Robbert de Vos

Personal information
- Date of birth: 26 May 1996 (age 29)
- Place of birth: Spijkenisse, Netherlands
- Height: 1.82 m (6 ft 0 in)
- Position: Midfielder

Team information
- Current team: Barendrecht

Youth career
- VV Spijkenisse
- 2009–2015: Feyenoord
- 2015–2016: Groningen

Senior career*
- Years: Team / Apps / (Gls)
- 2016–2018: Jong Groningen / 52 / (4)
- 2018–2021: Emmen / 26 / (2)
- 2022–: Barendrecht / 7 / (0)

International career
- 2012: Netherland U16 / 1 / (0)

= Robbert de Vos =

Dutch footballer (born 1996)

Robbert de Vos (born 26 May 1996) is a Dutch professional footballer who plays as a midfielder for Derde Divisie club BVV Barendrecht.

==Professional career==
De Vos played in his youth in VV Spijkenisse, Feyenoord and FC Groningen.
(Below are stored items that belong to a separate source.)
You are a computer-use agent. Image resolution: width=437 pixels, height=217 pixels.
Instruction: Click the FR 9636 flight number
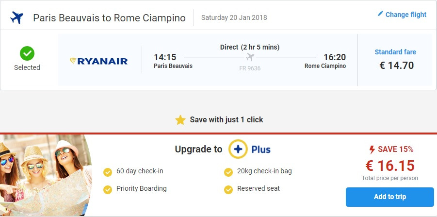point(250,68)
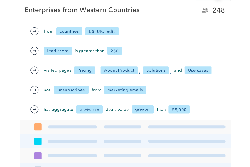Click the arrow icon beside countries filter
Screen dimensions: 250x167
pos(34,31)
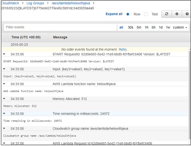Select the Text view radio button
191x146 pixels.
pos(146,14)
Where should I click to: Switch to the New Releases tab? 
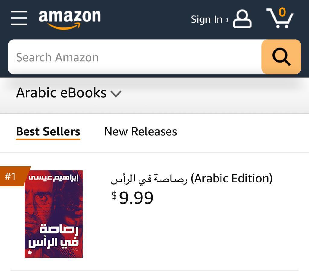[141, 132]
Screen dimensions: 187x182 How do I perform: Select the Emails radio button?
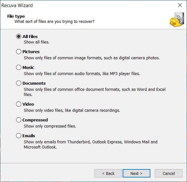[x=19, y=136]
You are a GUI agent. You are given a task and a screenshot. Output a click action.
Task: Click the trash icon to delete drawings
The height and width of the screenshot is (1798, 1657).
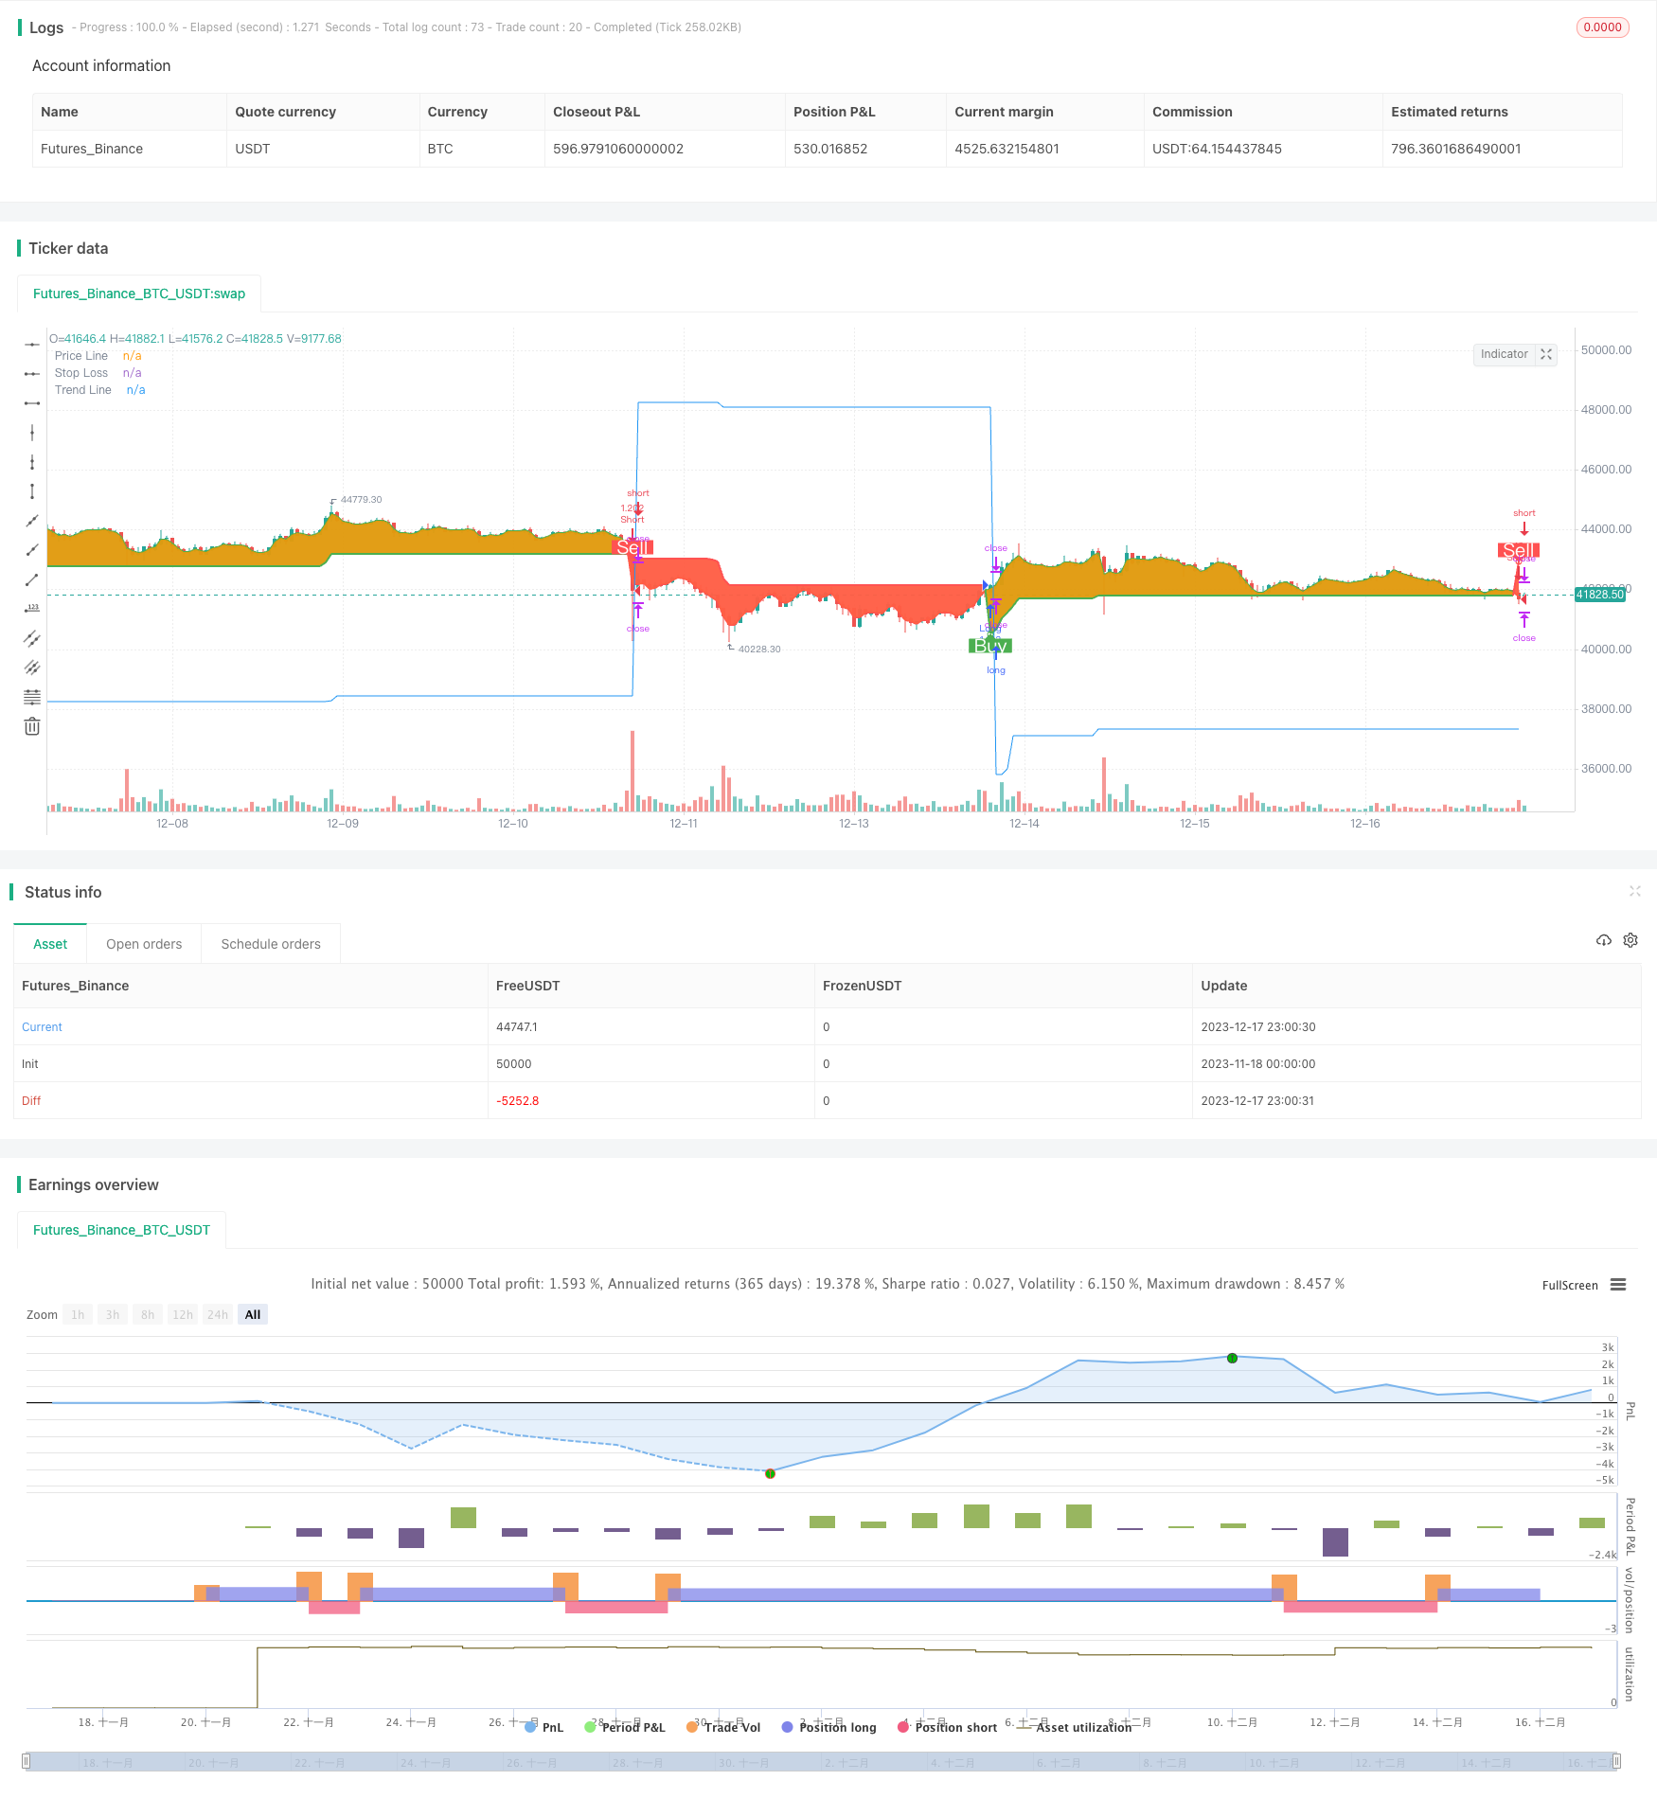click(32, 726)
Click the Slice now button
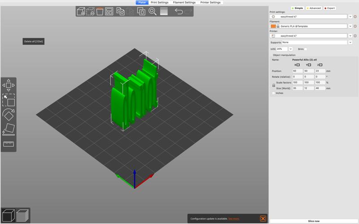 click(x=314, y=221)
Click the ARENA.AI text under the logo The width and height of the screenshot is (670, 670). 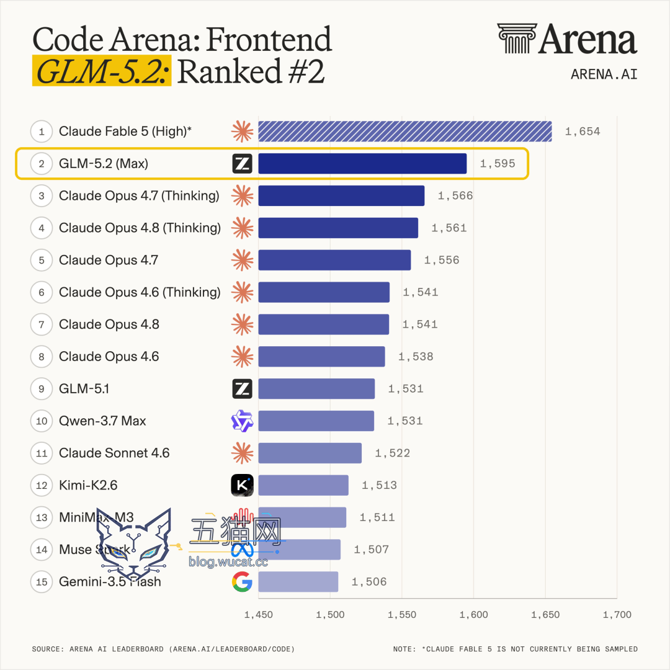(x=604, y=74)
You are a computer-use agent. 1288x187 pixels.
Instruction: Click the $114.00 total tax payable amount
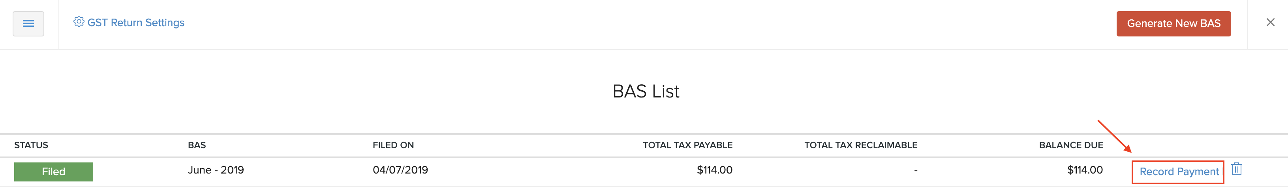pyautogui.click(x=714, y=170)
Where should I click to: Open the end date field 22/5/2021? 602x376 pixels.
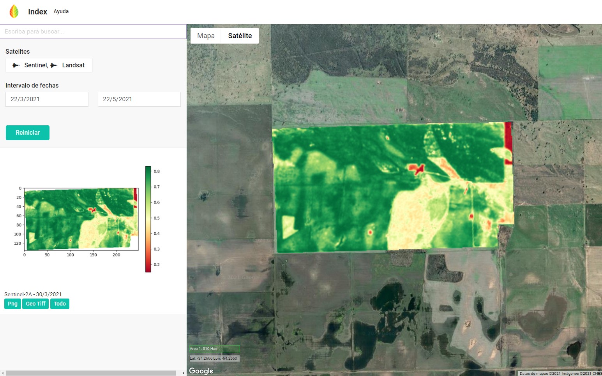click(x=139, y=99)
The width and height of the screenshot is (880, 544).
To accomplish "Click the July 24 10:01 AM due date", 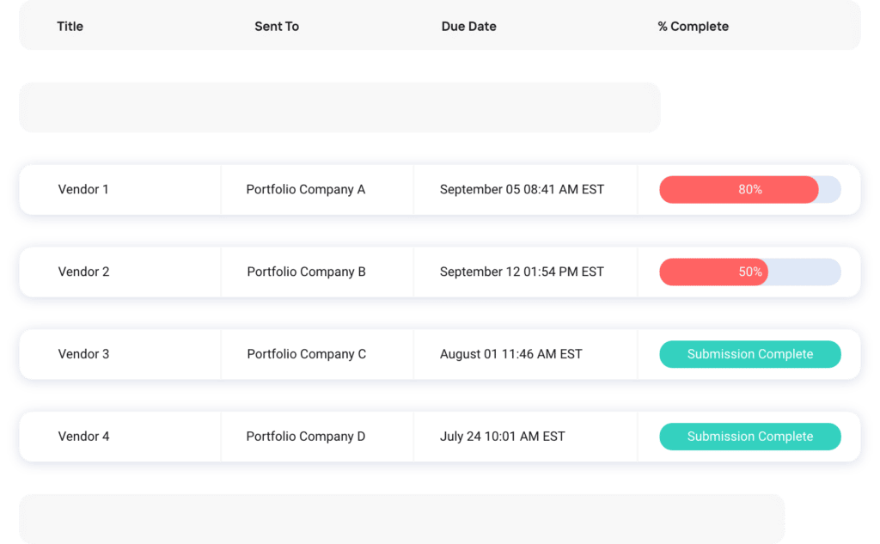I will (x=502, y=437).
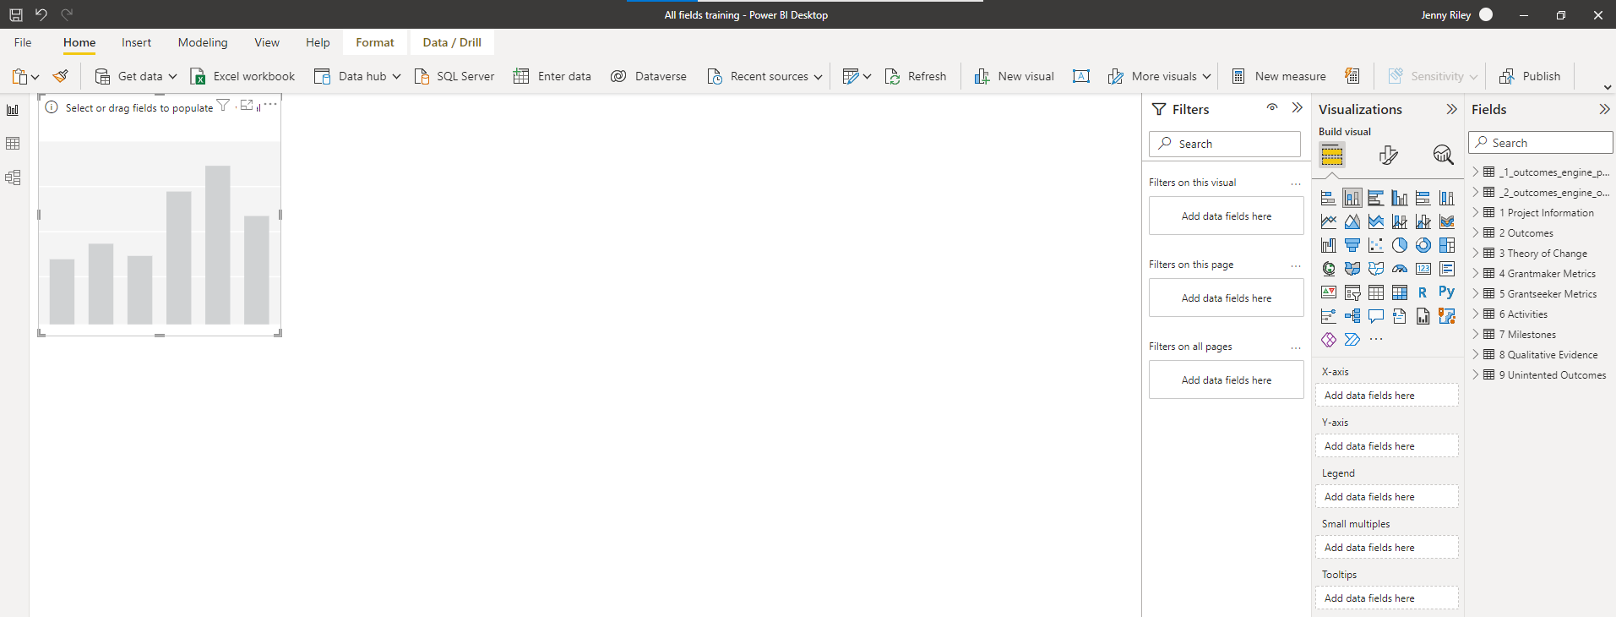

He transferred to FC Emmen in 2018. De Vos made his professional debut for Emmen in a 6–0 Eredivisie loss to PSV Eindhoven on 20 October 2018, coming in as a substitute in the 71st minute for Henk Bos.

On 18 July 2022, De Vos joined Derde Divisie club BVV Barendrecht.

==International career==
De Vos made one appearance for the Netherland U16s in 2012.